The development of first-order logic programming can be traced back to resolution theorem proving and further to the Skolem-Herbrand-Gödel Theorem, a fundamental theorem of first-order logic. This book proceeds by providing an extrapolation of this development to a higher-order setting. More precisely, it presents a largely theoretical foundation of a form of higher-order resolution, and combined functional and logic programming.

The Clausal Theory of Types is a higher-order logic for which the Skolem-Herbrand-Gödel Theorem and resolution can be generalized. It is a clausal extensional sub-logic of Church's formulation of the Simple Theory of Types which includes equality. It is “higher-order” in the sense that it allows quantification of variables of all types, embeddable predicates, representations of functions and predicates by λ-abstractions, and equations involving abstractions.

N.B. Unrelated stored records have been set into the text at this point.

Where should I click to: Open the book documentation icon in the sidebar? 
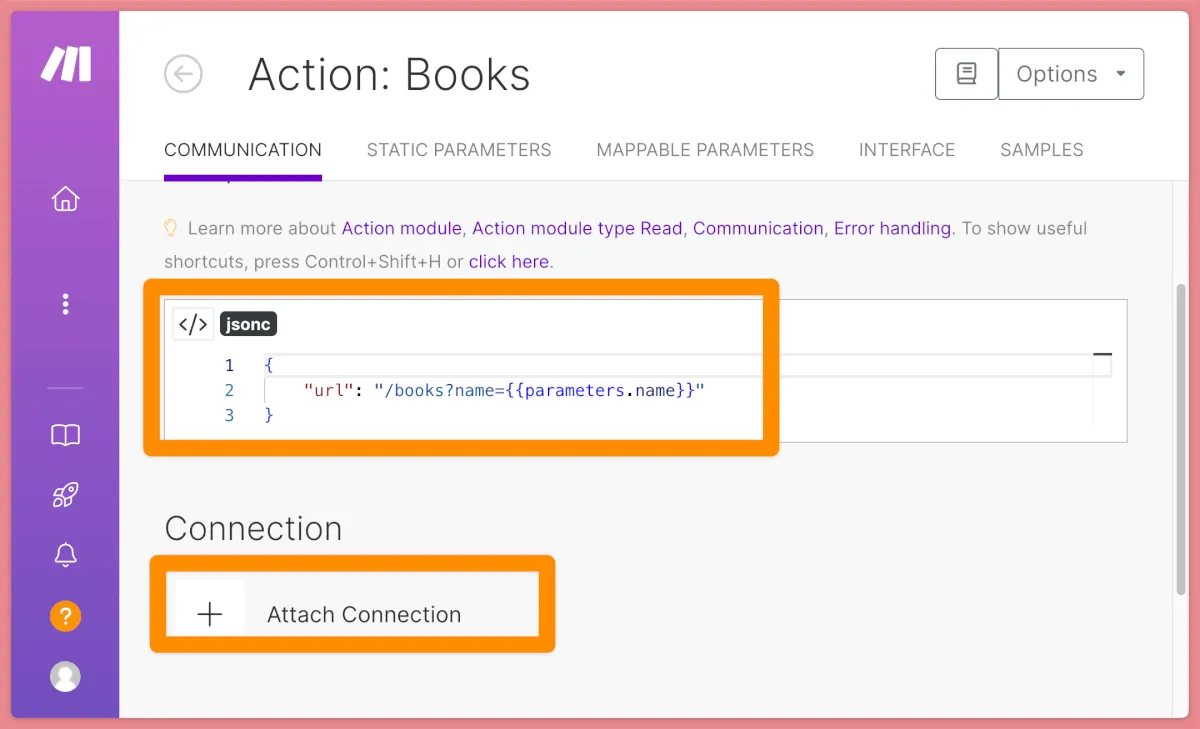(x=65, y=435)

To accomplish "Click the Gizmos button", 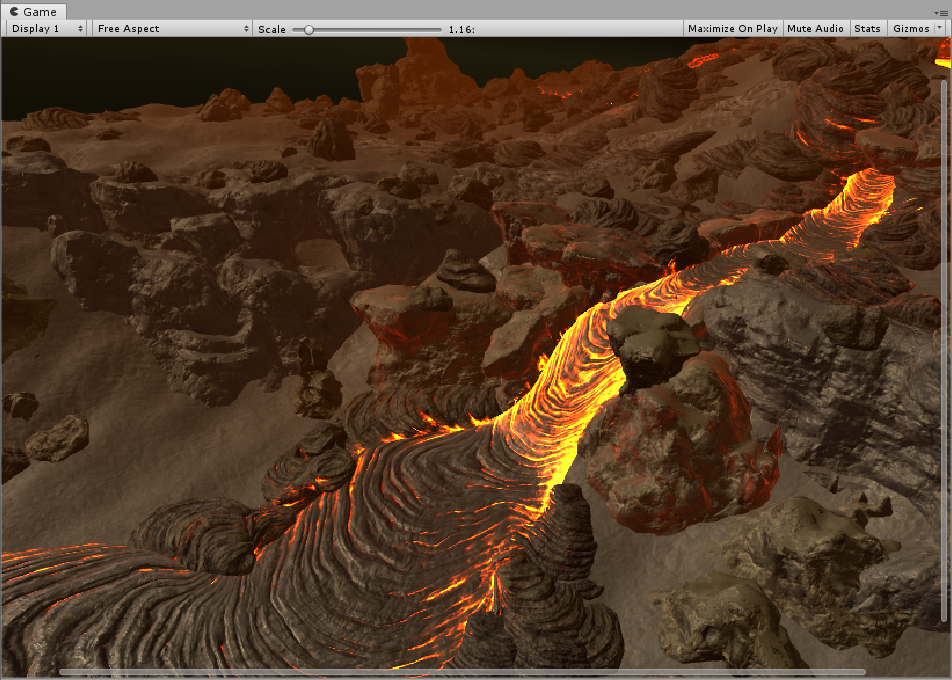I will tap(908, 29).
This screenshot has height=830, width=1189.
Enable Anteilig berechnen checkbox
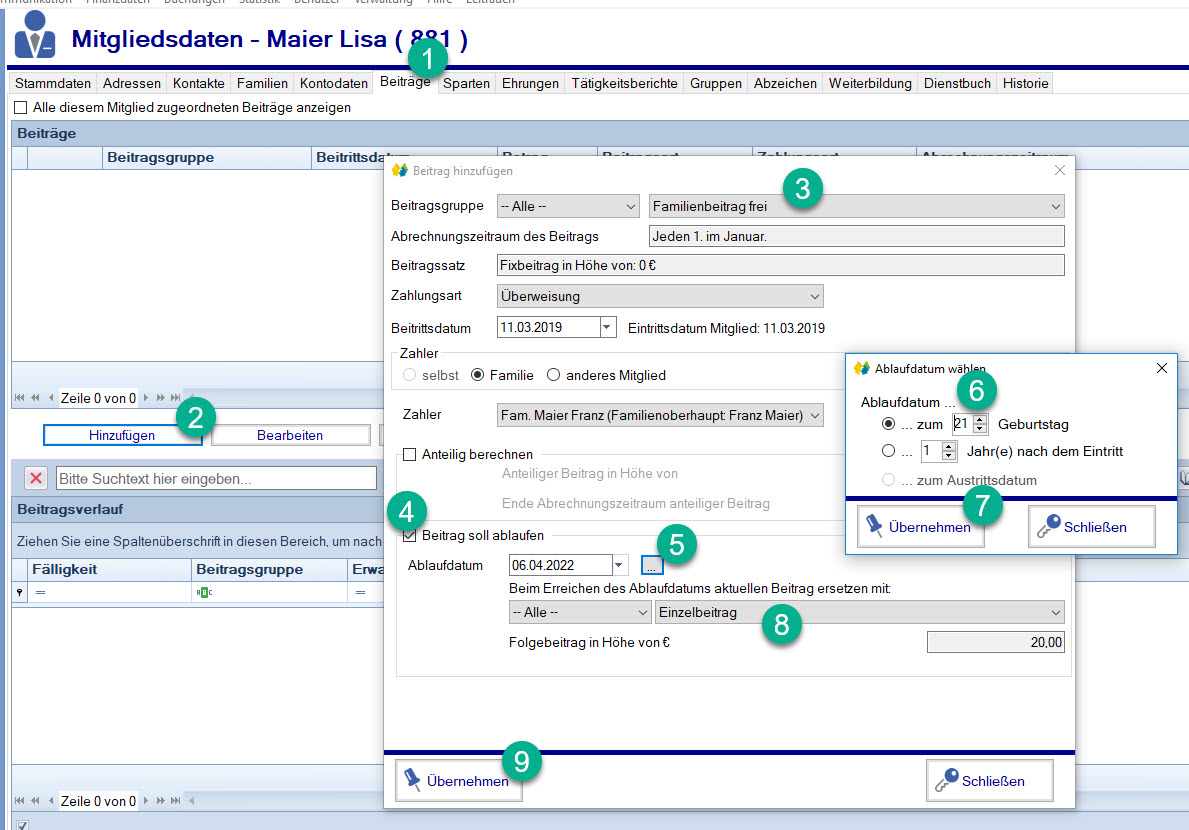click(x=409, y=455)
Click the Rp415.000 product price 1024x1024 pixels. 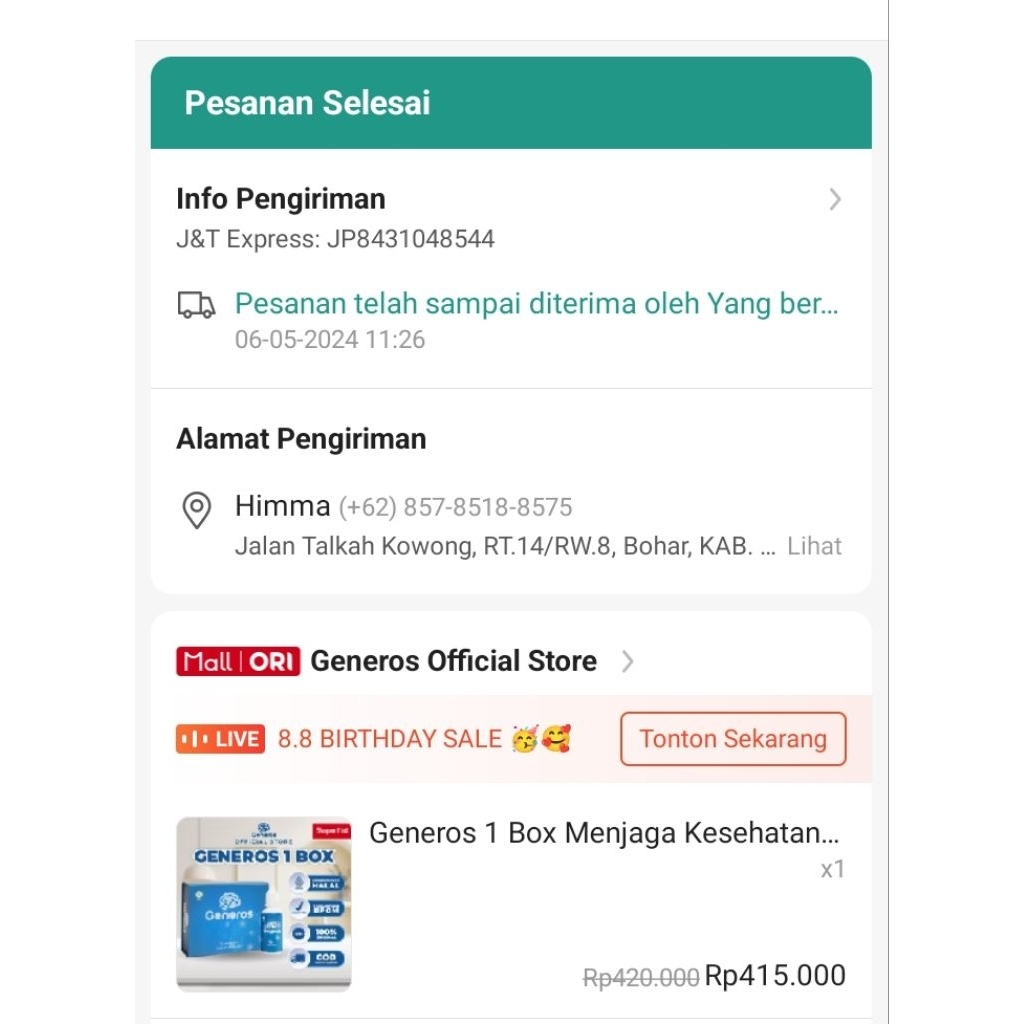[775, 975]
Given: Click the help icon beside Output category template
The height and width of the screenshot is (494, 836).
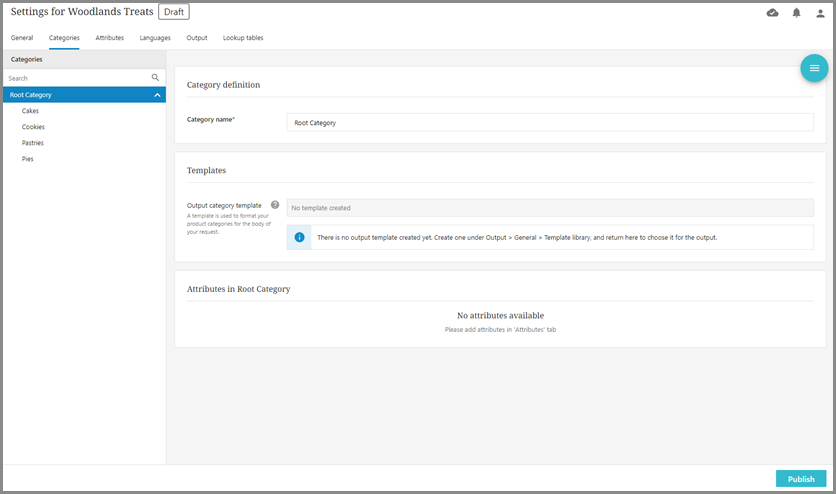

All of these features enable its Horn clause form to be a concise logic and functional programming language which has a sound and complete declarative and operational semantics. Clausal Theory of Types logic programs incorporate higher-order functional evaluation as an elementary operation through unification or conditional higher-order rewriting, higher-order relational proofs through backtrack search, and the separation of their declarative specifications.

This extrapolation entails largely self-contained discussions on the development of resolution and logic programming, the simply typed λ-calculus, higher-order logics and Henkin-Andrews general models, higher-order forms of term rewriting and equational unification, and higher-order versions of the Resolution Theorem and fixed point, model theoretic, and operational results in logic programming.